The guy who does the pumping always tells me he has a list of recommended toilet paper. I always demure, as I'm not the one who has a vote on that stuff. Baby wipes should not go down the flush; but they do seem to cut down on the paper going down the drain (just change the bathroom trash more often).
1500 gallon tank.
I didn't look in the tank while pumping but he said it is good maintenance to have it done. I don't know. Only 220 or so, good insurance vs. 12K for new one.
Also, for some of those that their tank lasted forever, the previous tank here had been in for 45 years, not sure how often was pumped. They have to replace the tanks when house is sold....(depends on number of things but I think if the house is over 20 years???).

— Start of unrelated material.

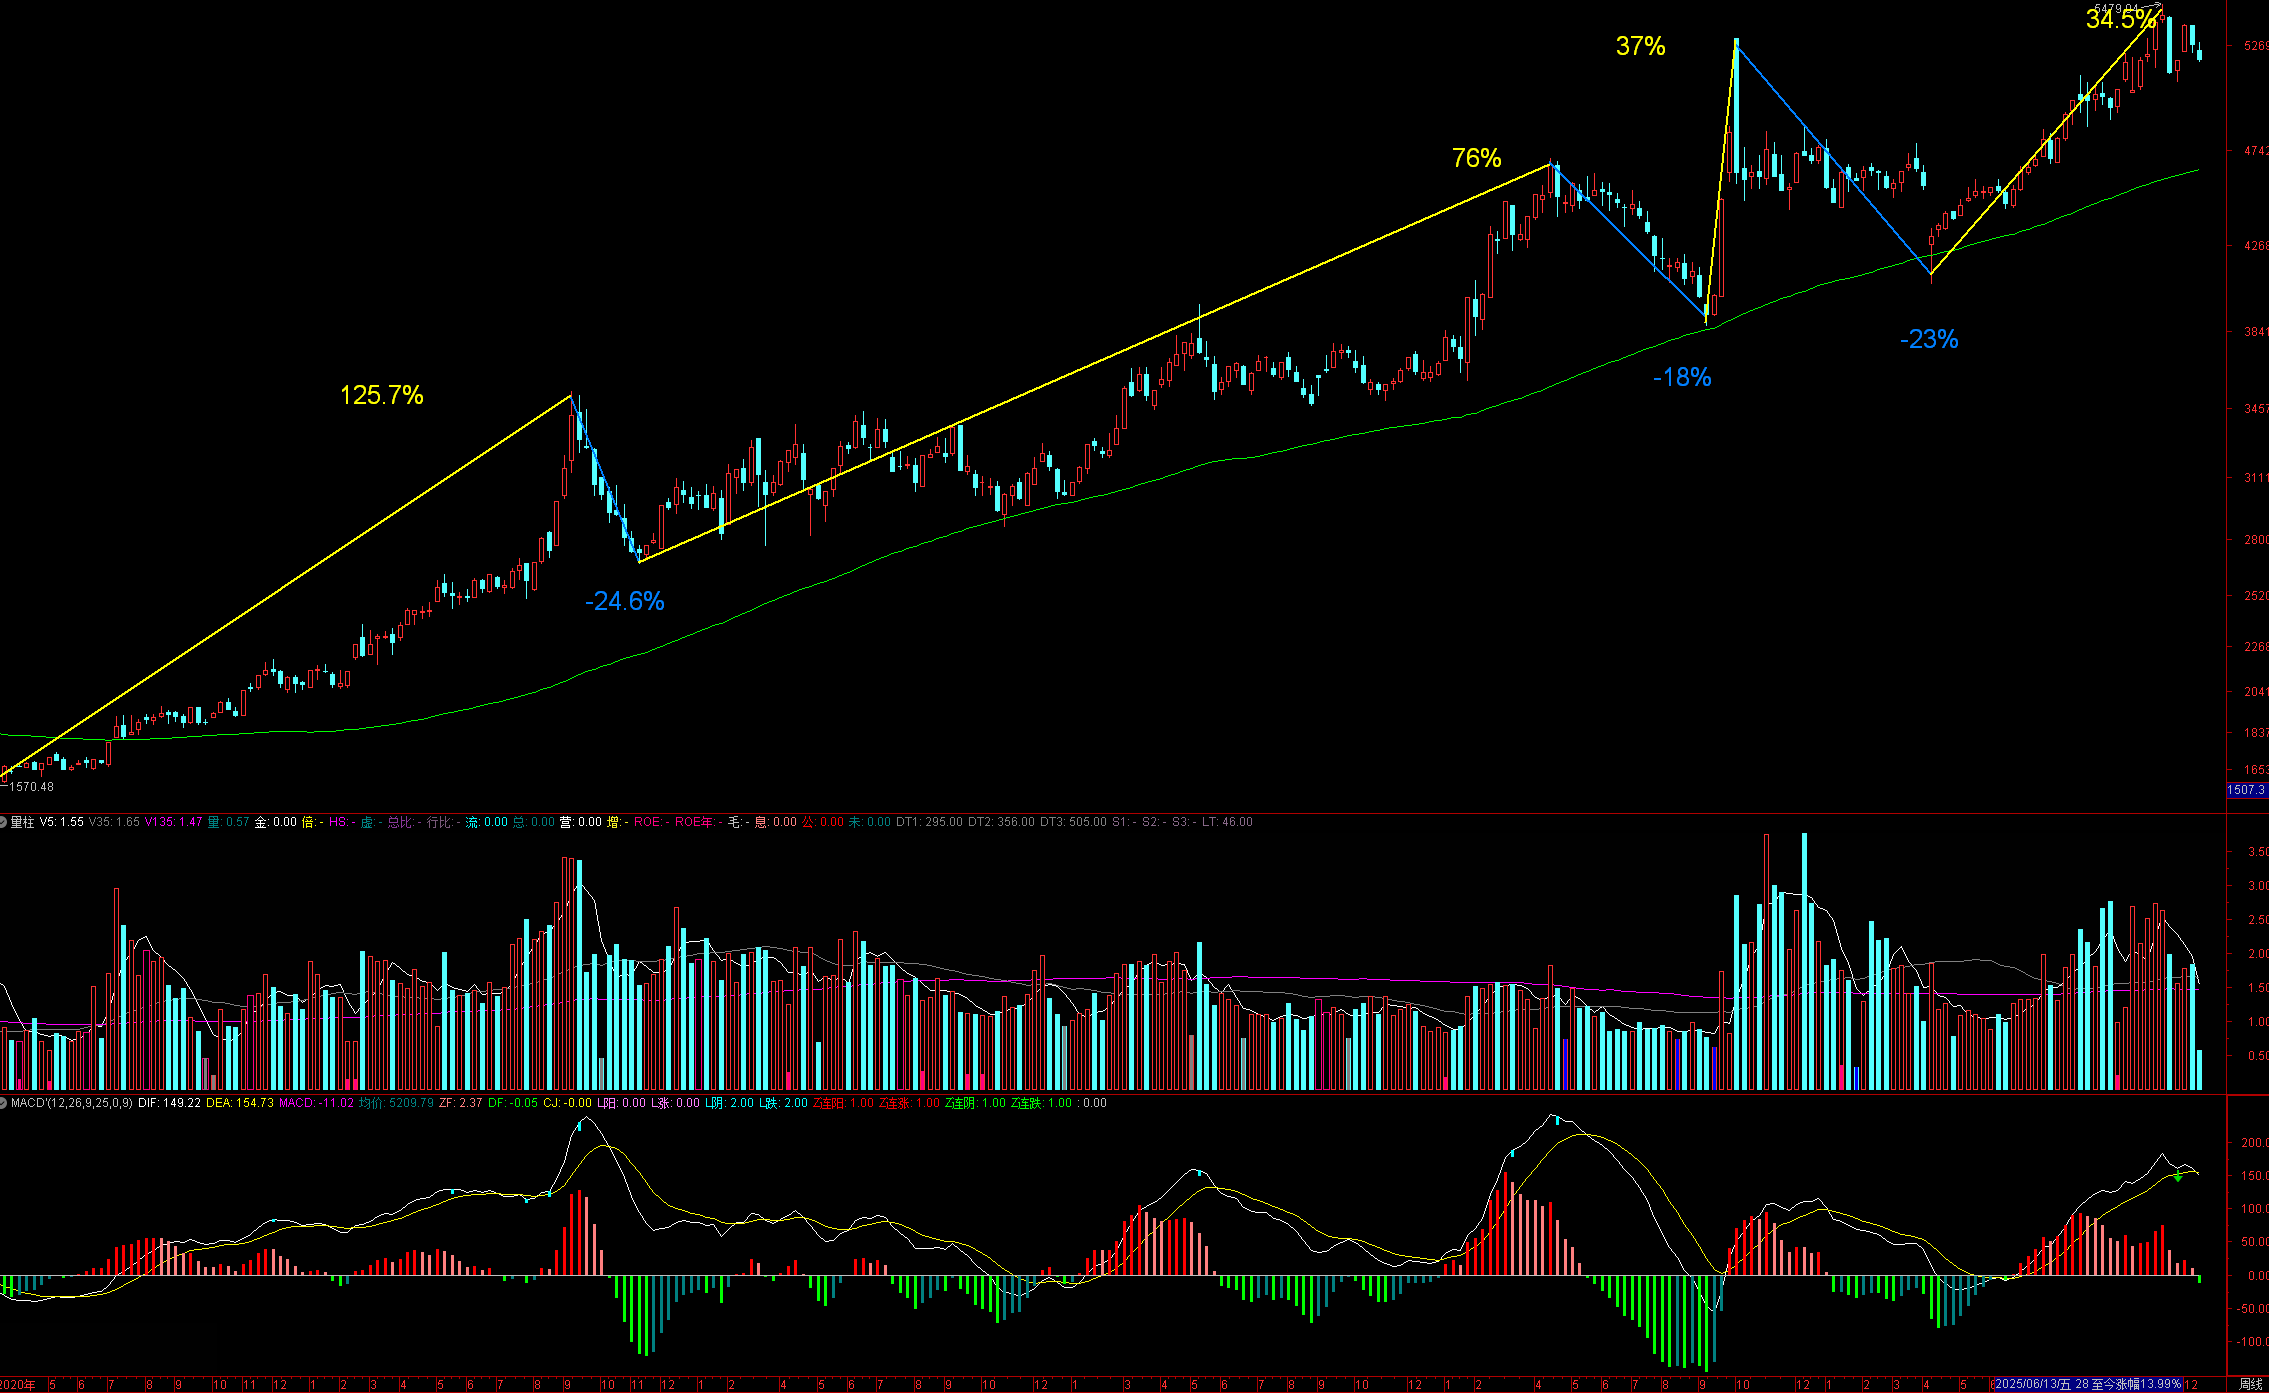
Task: Click the 量柱 indicator toggle circle icon
Action: tap(4, 822)
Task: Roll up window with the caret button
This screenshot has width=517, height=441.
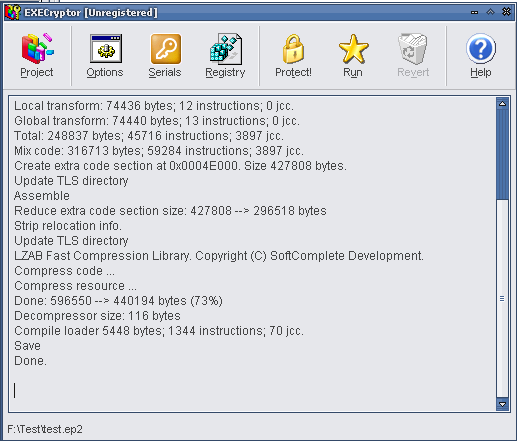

Wonder also if (starting to sound like my father) that if the tank is one of those things seems like everything today....made in overseas and doesn't last. Everything growing up seemed to last...fridge, toilet, washer dryer now they seem to break down more. (Maybe I just notice more because I'm buying).
6 people means pumping usually every 2.5 yrs with 1500 gallons. 1 year is a bit often but its your $220.
This chart is very good:
For the folks who never pump it, in theory if you put stuff down drain that decomposes okay it will be okay. However once the solids build up enough so the come into the liquid exiting tank your leach field is done and has to typically get rebuilt.